---- Document segment

Dwight David Eisenhower High School () is located  in Yakima, Washington, United States. It is named after U.S. President Dwight D. Eisenhower. It is one of five high schools in the Yakima School District, the others being Davis High School, Stanton Academy, Yakima Online, and Yakima Valley Technical Skills Center (YV-Tech). Students and community members often refer to the school as "Ike."

Principal History
 Ted Murphy (1957-1970) - First Principal of Eisenhower
 Dr Dennis Peterson (1970-1972)
 Mark Bontrager (1972-1973) - Interim Principal, then permanent principal (1973-1978)
 Owen Hurst (1978-1982)
 Bob Alexander (1982-1988)
 Dan Organ (1990-Dec 1992)
 Dave Betzing (Jan-Aug 1993-1994)
 Steven Mitchell (1994-1998)
 Andy Holmlund (1998-2000)
 Robert Ames (2000-2003)
 Stacey Locke (2003-2014) First Female Principal
Clinton Endicott (2014-2015)
 Jewel Brumley (2016-2018)
 Eric Diener (2018–present)

Academics 
Eisenhower High School holds an 82% graduation rate and is ranked 174th among 884 public high schools in the state.

Eisenhower High School is one of five high schools in the Yakima Valley to offer the Advanced Placement Program (AP) for juniors and seniors. Nine percent of the students body is enrolled in AP courses. AP courses that are offered include: Chemistry, U.S. History, English, Calculus, and Physics. The high school maintains a 37% AP Exam pass rate - the percentage of students who pass at least one AP Exam.

Juniors and seniors who do not enroll in AP courses have the opportunity to enroll in other college preparation courses or participate in the running start program at Yakima Valley Community College. The running start program allows high school students to start on college credits while fulfilling high school graduation requirements. Yakima Valley Community College credits are transferable to universities such as the University of Washington, Washington State University, Eastern Washington University, Central Washington University, and many others.

New High School 
In 2013, Eisenhower High School was torn down and replaced with a new building Northwest of the former school. The project cost the Yakima School District over $108 million. The development of the athletic amenities was a large reason to why the district had gone over the initial budget of $108 million. New athletic amenities included on campus baseball fields, tennis courts, soccer practice fields and football practice fields. These amenities added $7.3 million to the total cost of the project.

--------
---- Source excerpt

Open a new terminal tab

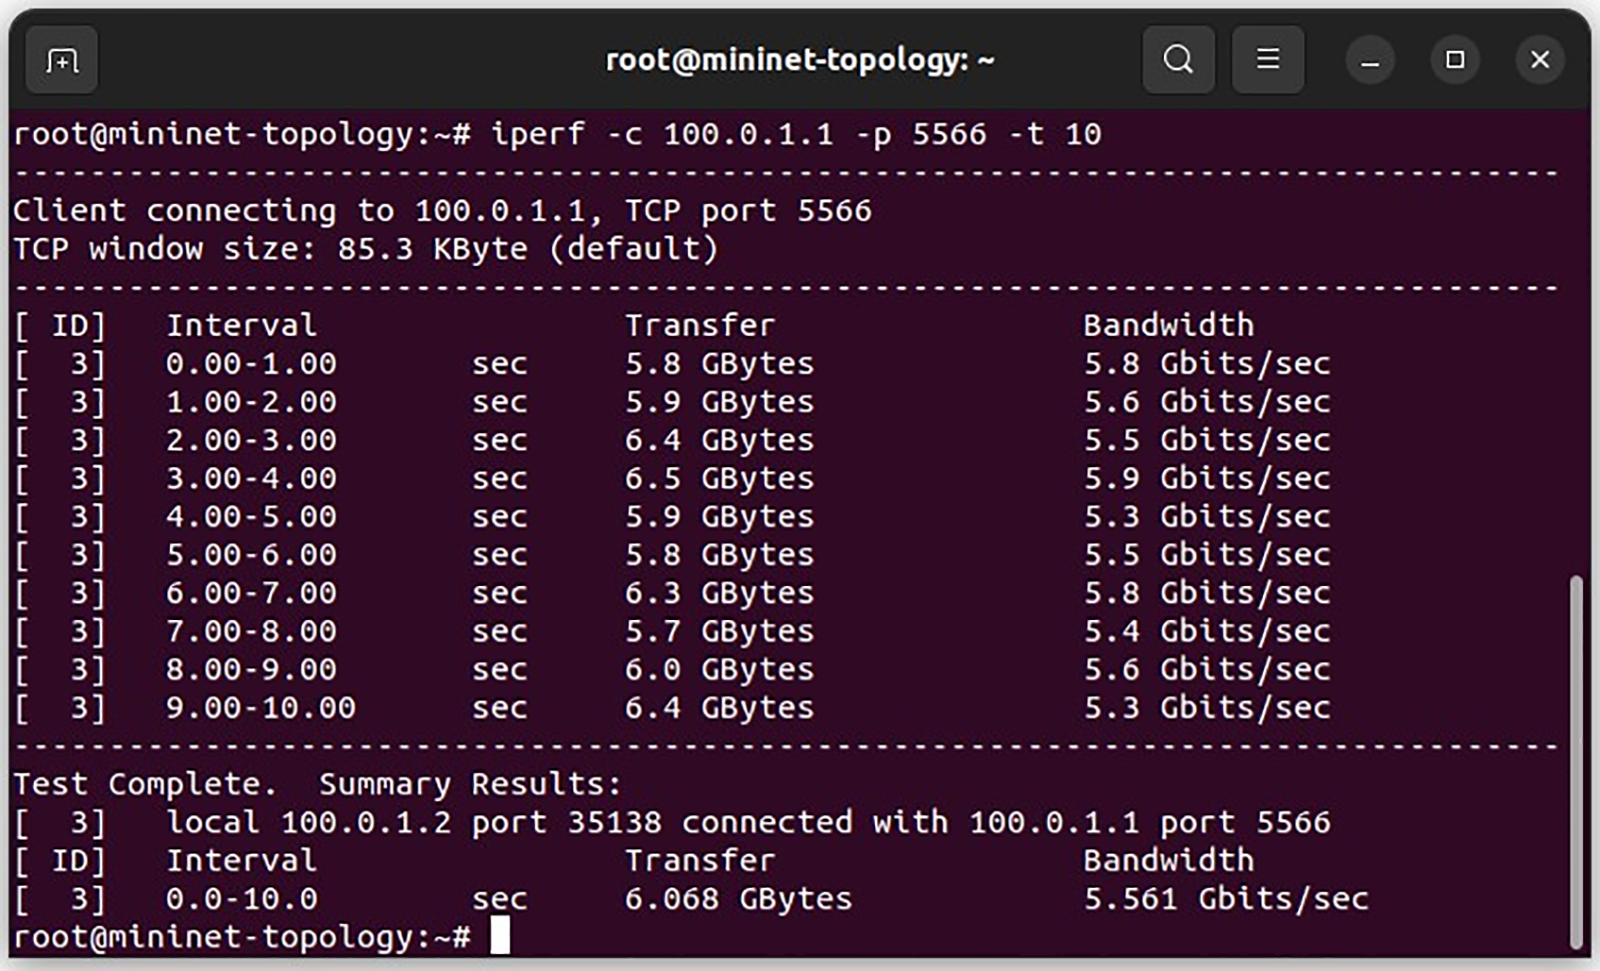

--------

Given problem A :: According to the Eisenhower High School text, who was the school's first female principal?
Given problem B :: Using the Eisenhower High School text, explain why the new building cost more than the district's initial budget.
Given problem C :: Resume the Eisenhower High School text after its last sentence.

Exercise output A :: Stacey Locke, who served from 2003 to 2014.

Exercise output B :: The text says that building the athletic amenities was a large reason the district went over its initial budget of $108 million. These amenities included on-campus baseball fields, tennis courts, and soccer and football practice fields, and they added $7.3 million to the total cost.

Exercise output C ::
The new high school was built in a L-shaped configuration with the student commons being located at the corner. This design was incorporated to create loop circulation for the reduction of congestion and giving students alternate pathways to their destinations. By the student commons are the auditorium, foyer, gym, entry spaces, the administrative offices, and security offices. As a focal point, the school's entrance has a prominently positioned glass-enclosed public entry and second-story library. The academic spaces surround the central courtyard on three sides. This design allows natural light to shine into all of the classrooms. The fitness and weight facilities are located on the second floor and overlook the outdoor sports fields. The locker rooms are right underneath. Finally, the auditorium seats 800 people and has practice spaces down the hall. Following these practice space are practice spaces for the band and choir.

Since its unveiling in 2013, the new Eisenhower High School building has won several awards for its concept and design execution. These awards include the following: the AIA Central Washington Merit Award, the Learning by Design Outstanding Project Award, the MIW Excellence in Masonry Design Honor Award, the Inland Northwest AGC Build Northwest Award, and the Robert Faser Masonry Design Award.

KDA Architecture and Graham Construction Lawsuit 
Six years after its opening in August, 2013, the Yakima School District filed a lawsuit against KDA Architecture because of design issues, and property damage of the building's signature blue wall. The lawsuit was about the specific changes that were made from initial design flaws. These changes contributed to the problems found throughout the building. The district also involved Graham Construction in the lawsuit for failing to install and effectively implement all elements of the design. The lawsuit states that in April 2013, the water-resistant material behind the tiles of the blue wall was melting. After further investigation, it was found that the tiles on the blue wall were heating up to 180 degrees Fahrenheit and causing them to melt. The Blue Wall hadn't been repaired until September 2017. The 750 foot wall cost the Yakima School District $547,280.

Additional flaws in the building were spotted by Eisenhower staff and faculty members after they had moved into the building in late August, 2013. After two months inside the new location, there were multiple reports of severe flaws, most notably water had been leaking through the wall and into the school's interior. The lawsuit also states that the leaking and damages were occurring because of the improper design, installation, poor workmanship, and a lack of flashing. In turn, the district had sued for over breach of contract and professional negligence amongst other things.

KDA Architecture and Graham Construction have yet to respond publicly on the lawsuit filed against them. Both have contributed in making repairs to the building and the blue wall, but not free of expenses. Both companies have continued projects in the Yakima Valley, including YV-Technical Institute.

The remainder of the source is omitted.